I took the camera with me today, hoping to snap a shot of a picturesque schoolhouse-turned-residence just outside of town. When I reached the house, the picture was obviously out of the question. The lovely maple trees which border the property are lush enough to obscure the drama of the house; the inconvenient angle of the sunrise botched the rest of it. Throughout the remainder of my ride I realized that most picture-worthy properties face the west (I suppose most of us are preconditioned to think we have more time, or a greater need, for aesthetics at the end of the day -- sunset -- than we do at its beginning). There are ways to compensate for shooting into the sun, but few of them result in anything especially attractive. And they all require more work than I was prepared to do on a ride.
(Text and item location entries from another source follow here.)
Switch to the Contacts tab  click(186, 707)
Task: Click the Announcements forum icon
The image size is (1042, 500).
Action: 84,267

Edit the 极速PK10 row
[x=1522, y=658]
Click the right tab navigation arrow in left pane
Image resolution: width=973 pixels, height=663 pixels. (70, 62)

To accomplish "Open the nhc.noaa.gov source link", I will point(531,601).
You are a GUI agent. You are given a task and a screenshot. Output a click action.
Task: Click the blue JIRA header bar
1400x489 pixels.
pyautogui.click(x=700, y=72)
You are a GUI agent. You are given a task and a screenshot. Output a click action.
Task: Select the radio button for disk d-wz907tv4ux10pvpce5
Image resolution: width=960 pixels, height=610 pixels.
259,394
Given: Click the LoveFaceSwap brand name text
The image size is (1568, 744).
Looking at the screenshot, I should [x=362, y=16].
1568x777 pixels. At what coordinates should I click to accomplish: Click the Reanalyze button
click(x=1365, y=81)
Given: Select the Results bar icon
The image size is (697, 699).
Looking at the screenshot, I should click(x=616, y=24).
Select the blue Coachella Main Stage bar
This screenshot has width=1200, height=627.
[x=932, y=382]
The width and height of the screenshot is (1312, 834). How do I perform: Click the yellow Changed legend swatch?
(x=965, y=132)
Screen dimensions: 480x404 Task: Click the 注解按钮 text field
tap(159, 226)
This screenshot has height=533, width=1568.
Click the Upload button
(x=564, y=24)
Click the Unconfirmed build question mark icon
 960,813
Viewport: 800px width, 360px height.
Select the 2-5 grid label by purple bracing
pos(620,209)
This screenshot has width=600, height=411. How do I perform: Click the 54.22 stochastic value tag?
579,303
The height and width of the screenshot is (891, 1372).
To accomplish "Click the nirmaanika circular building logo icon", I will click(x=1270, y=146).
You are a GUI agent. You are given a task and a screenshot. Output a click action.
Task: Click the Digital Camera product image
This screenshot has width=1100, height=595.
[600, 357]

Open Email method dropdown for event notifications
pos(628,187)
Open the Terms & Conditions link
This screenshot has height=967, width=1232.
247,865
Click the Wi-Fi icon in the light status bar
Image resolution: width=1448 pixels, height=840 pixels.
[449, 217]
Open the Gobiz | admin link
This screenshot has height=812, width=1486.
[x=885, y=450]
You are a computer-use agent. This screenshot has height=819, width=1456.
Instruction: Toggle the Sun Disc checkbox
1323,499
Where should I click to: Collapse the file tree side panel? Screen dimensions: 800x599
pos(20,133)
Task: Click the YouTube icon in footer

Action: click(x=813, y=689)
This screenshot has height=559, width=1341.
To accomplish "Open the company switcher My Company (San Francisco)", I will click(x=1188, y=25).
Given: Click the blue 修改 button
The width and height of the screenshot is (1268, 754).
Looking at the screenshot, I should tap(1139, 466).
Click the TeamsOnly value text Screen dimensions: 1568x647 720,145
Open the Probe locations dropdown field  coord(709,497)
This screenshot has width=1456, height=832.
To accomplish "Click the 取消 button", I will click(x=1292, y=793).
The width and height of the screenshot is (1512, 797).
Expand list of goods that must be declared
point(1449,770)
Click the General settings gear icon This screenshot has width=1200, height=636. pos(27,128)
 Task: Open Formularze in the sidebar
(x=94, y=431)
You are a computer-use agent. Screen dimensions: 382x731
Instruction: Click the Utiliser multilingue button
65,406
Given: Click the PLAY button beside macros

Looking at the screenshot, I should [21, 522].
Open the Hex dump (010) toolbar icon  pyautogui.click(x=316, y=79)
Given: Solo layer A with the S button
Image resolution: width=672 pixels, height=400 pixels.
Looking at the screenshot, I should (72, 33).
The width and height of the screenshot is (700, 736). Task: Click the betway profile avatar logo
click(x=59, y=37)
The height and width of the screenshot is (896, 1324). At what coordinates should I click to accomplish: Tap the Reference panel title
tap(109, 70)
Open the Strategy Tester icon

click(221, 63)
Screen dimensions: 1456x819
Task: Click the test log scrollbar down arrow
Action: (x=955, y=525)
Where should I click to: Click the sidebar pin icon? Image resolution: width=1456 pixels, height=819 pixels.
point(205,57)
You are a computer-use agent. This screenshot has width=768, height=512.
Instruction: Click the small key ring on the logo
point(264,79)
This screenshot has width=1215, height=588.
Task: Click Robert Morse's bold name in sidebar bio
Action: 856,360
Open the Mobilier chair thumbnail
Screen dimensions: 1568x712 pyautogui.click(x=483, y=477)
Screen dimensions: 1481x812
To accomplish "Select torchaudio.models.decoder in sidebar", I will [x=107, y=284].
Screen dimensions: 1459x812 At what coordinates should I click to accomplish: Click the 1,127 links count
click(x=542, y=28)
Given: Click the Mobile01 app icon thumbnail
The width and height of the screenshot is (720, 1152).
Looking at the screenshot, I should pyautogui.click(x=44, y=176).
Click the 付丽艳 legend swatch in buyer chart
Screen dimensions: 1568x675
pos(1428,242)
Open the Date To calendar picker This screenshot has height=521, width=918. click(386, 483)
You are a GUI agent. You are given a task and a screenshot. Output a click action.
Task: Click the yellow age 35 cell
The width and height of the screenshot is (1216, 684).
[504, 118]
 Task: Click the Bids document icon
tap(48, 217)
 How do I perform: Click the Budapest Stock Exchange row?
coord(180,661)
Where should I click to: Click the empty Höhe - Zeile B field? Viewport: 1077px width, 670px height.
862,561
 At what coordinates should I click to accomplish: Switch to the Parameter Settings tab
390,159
I mulled over my usual bevy of preoccupations, obsessions and anxieties, including, in no particular order, mortality, the ethical dilemmas facing my children's generation, peak oil, what constitutes a desirable perspective, etc. The body eventually reaches a point where the energy that generates questions is harnessed for locomotion. The mind slips into a pleasantly befuzzled state, and consciousness is alerted only occasionally, either by unusual sights or, in my case, smells.
I've sometimes thought my sense of smell is a shade too acute. We had a rodent problem in our first house, which a little poison quickly took care of. Less than a year later I knew we had to deal with the problem again, because I could smell them (mice pee everywhere).
Age and palate abuse has certainly dulled this sense, but I'm still sensitive. While riding, if a car passes me in either direction I can usually tell whether or not the rider has shampooed. Then there's smoker's fug, which is hardly noteworthy. There's a scene in 84 Charlie MoPic where a new Lieutenant is berated by his seasoned grunts for lighting up in the field. "Charlie can smell cigarette smoke from a mile away," or something to that effect.
Today one of the smells to catch me off-guard was strawberries. The season is ending, so there are berries rotting in their patches -- a sickly smell I was happy to leave downwind.
Distance: 17.7 kms in 54 minutes, concluding with a sore keister. Kinda humbling when I think my friend Scott is doing 100 kms in a windy day like yesterday. I'd like to work up to a century, but since I replaced my stem I've been getting saddle-weary, and haven't yet figured out the right adjustment.